Tuer. « Si tu n’arrives pas à tuer, ton épée ne sert à rien » :c’est ce que dit Jirozaemon, le ronin vétéran (le ronin de métal) à Mokunoshin, le ronin impuissant (le ronin de bois), sous-entendant par-là que « si ton épée ne sert à rien, tu ne sers à rien ». Car, chez Tsukamoto, l’aliénation urbaine est très semblable à l’aliénation de la guerre :c’est le mélange indu de l’acier et de la chair, de la froideur des alliages à la chaleur des viscères. Quoi de mieux alors, pour effectuer un retour à la forme primaire de son cinéma, que le film de samouraï ? Quoi de mieux qu’un genre qui mythifie à ce point la mécanisation de l’homme, dans la ritualisation du geste certes, mais surtout dans la fusion du sabreur et de son attirail ? Les plans fétichistes abondent ainsi, aujourd’hui, comme hier : les gros plans liminaux sur les braises rougeoyantes de la forge, d’où jaillit la lame, le spectacle de la lame entre les dents du protagoniste surtout, qui nous renvoie directement à l’un des premiers plans de la filmographie du réalisateur, ce fameux panorama de dents grinçantes sur une tige filetée qui donne le coup d’envoi au ballet funeste de Tetsuo (1989). Les sonorités industrielles et les grincements métalliques aussi abondent, comme un écho d’outre-tombe, un écho qui en le présent lieu nous paraît irréel, emplissant les cavernes et les forêts moites du Japon médiéval, contribuant ainsi au basculement iconographique de l’œuvre vers l’esthétique sépulcrale qui l’engouffre finalement tout entière. Basculement structurel aussi, puisque même si la mise en scène est ici d’une violence attendue, évidente dès les scènes d’ouverture, les scènes de forgeage et les scènes d’entraînement martial, où les travellings vertigineux sont hachés menu, l’auteur nous réserve pourtant quelques accalmies. Ainsi, nous assistons, lors de la phase initiale du récit, à une sortie d’idylle pastorale, celle de Mokunoshin planqué dans une ferme isolée avec une famille de paysans, effectuant la moisson sous un soleil chaleureux.

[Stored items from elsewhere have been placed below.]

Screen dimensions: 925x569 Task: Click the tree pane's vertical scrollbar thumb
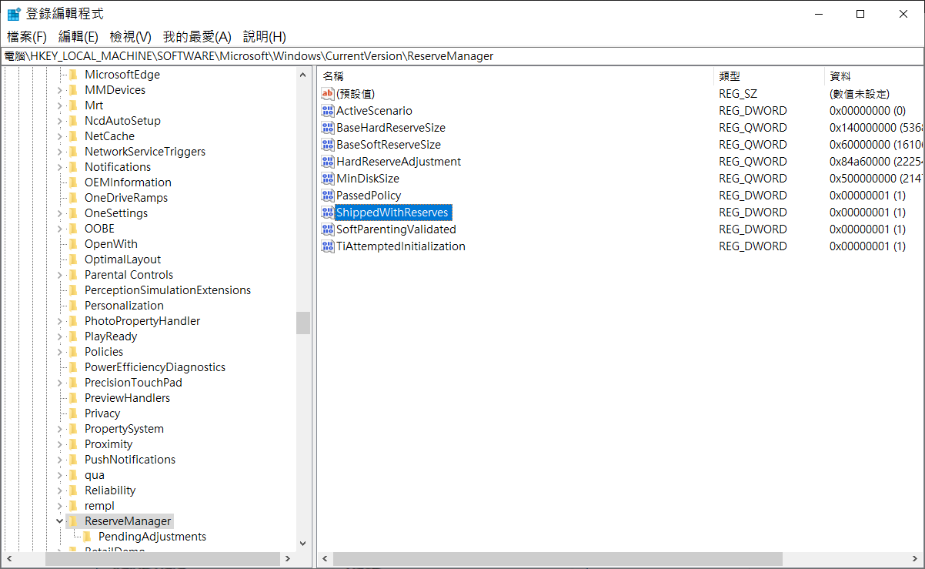(x=302, y=323)
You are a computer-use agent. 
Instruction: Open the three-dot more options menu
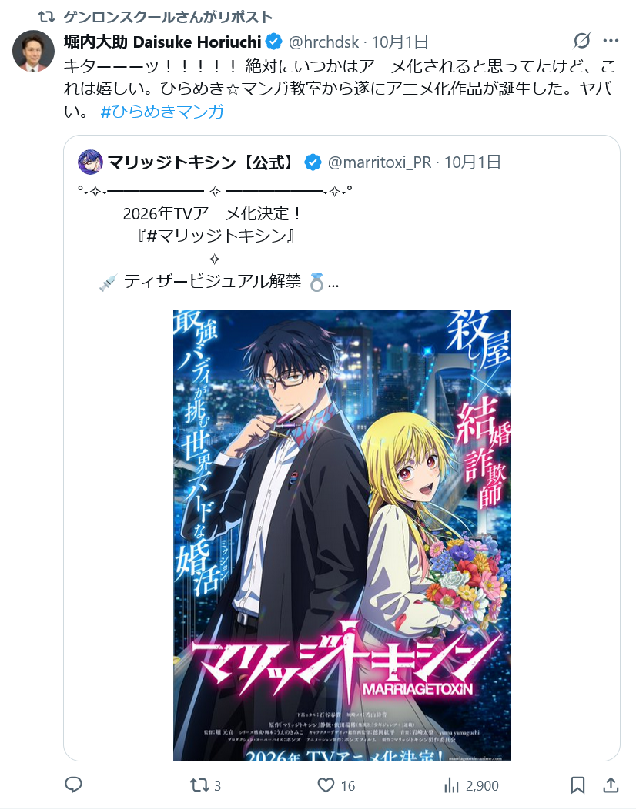tap(611, 41)
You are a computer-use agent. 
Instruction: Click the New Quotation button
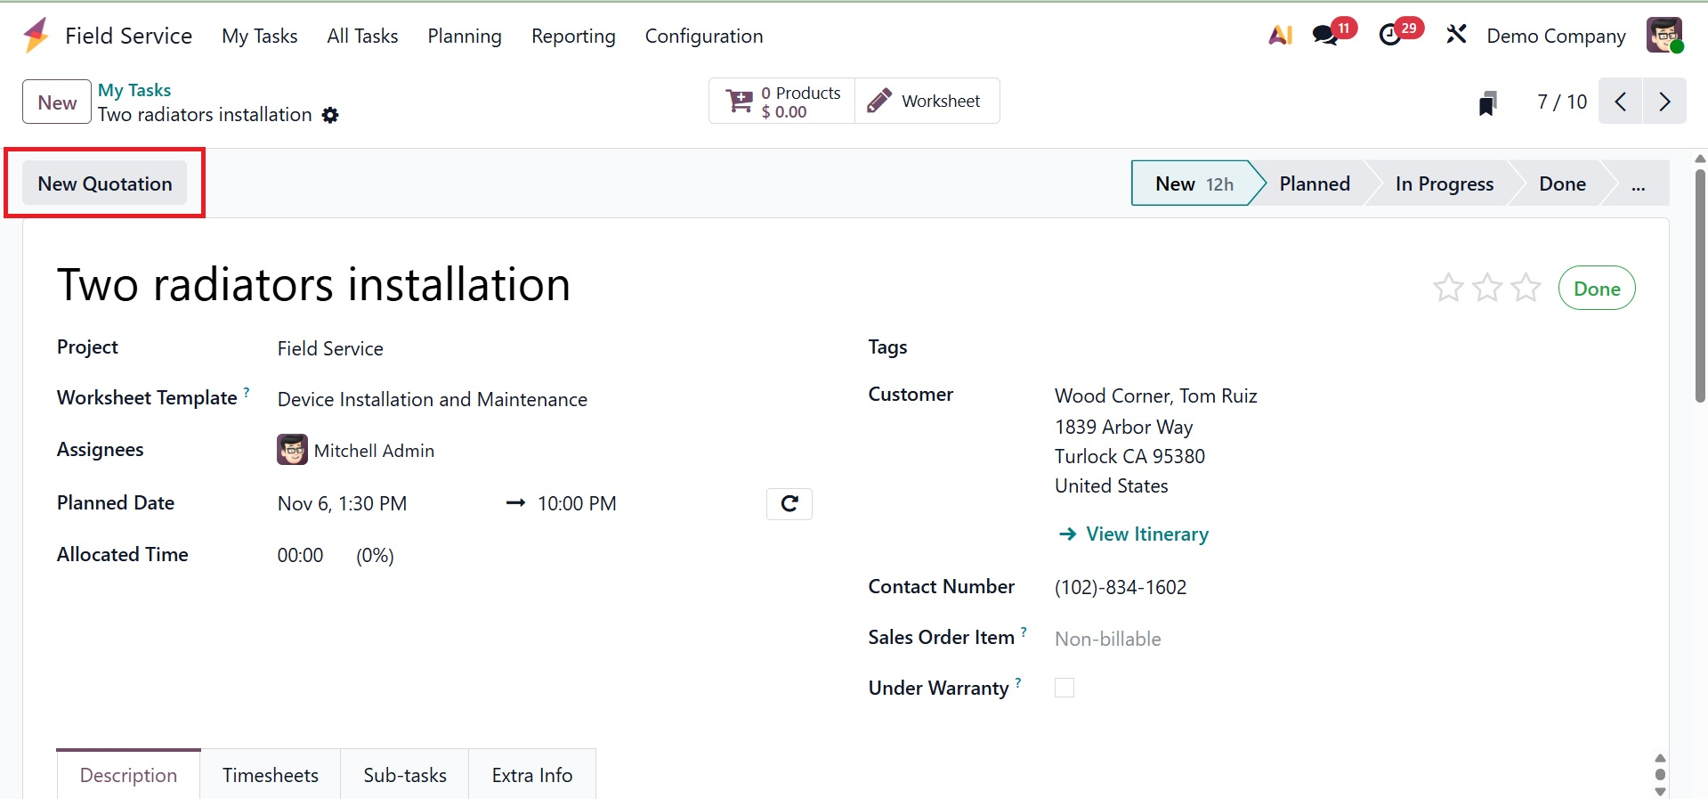pos(105,183)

Or, c’est l’introduction de Jirozaemon qui vient tout gâcher, puisque la Faucheuse lui emboîte le pas. De fil en aiguille, de lacération à l’éviscération, en passant par le démembrement, la violence des images, la violence du rythme, et l’omniprésence de la noirceur viennent ainsi submerger la diégèse, évoquant avec une rare fougue, mais aussi avec une rare ostentation, l’humanisme crépusculaire inhérent à la logique belliqueuse. (Olivier Thibodeau)

 

SHARKWATER EXTINCTION
Rob Stewart  |  Canada  |  2018  |  88 minutes  |  Histoire(s) du cinéma

Sharkwater Extinction est la suite du documentaire Sharkwater (2006), tous deux signés par le défunt conservationniste torontois Rob Stewart. Le premier épisode avait fait sensation au TIFF et jouit d’une large distribution à l’international. Il dénonçait le « shark finning » : une pêche massive impliquant la coupe des ailerons et de la nageoire caudale des requins, destinée à la préparation d’une soupe traditionnelle chinoise prisée. Un mode opératoire cruel était révélé au public, accompagné d’images marquantes de corps de squales privés de nageoires et maudits à l’eau. Le film levait le voile sur la suppression annoncée d’un super ordre de poissons, dans l’indifférence générale. Avec l’écologiste Paul Watson de la Sea Shepherd Conservation Society, Stewart fût l’un des premiers activistes à tenter d’éveiller les consciences sur le triste sort du requin. Jusqu’à la sortie de Sharkwater, aucune forme de protection n’existait pour les squales. Aucun quota de pêche. Les médias, surtout intéressés aux faits divers tristes et aux images à sensations, ont contribué à réduire la compassion du public à leur égard. Le message véhiculé par le premier film rappelait que l’animal viscéralement craint occupe objectivement une place réduite dans le recensement des attaques d’humains commises par des animaux sauvages chaque année. Loin derrière l’éléphant, le tigre ou l’alligator qui sont pour leur part des espèces protégées. Et que ce prédateur ancré dans l’imaginaire collectif, qui aurait vu sa mauvaise réputation aggravée suite au blockbuster de Spielberg (Jaws) requiert une protection immédiate afin d’éviter son extinction. L’excellent travail de conscientisation de Stewart engendra un élan mondial de sensibilisation tel qu’après la sortie du film, au-delà de 80 pays interdiront la pêche aux ailerons de requins.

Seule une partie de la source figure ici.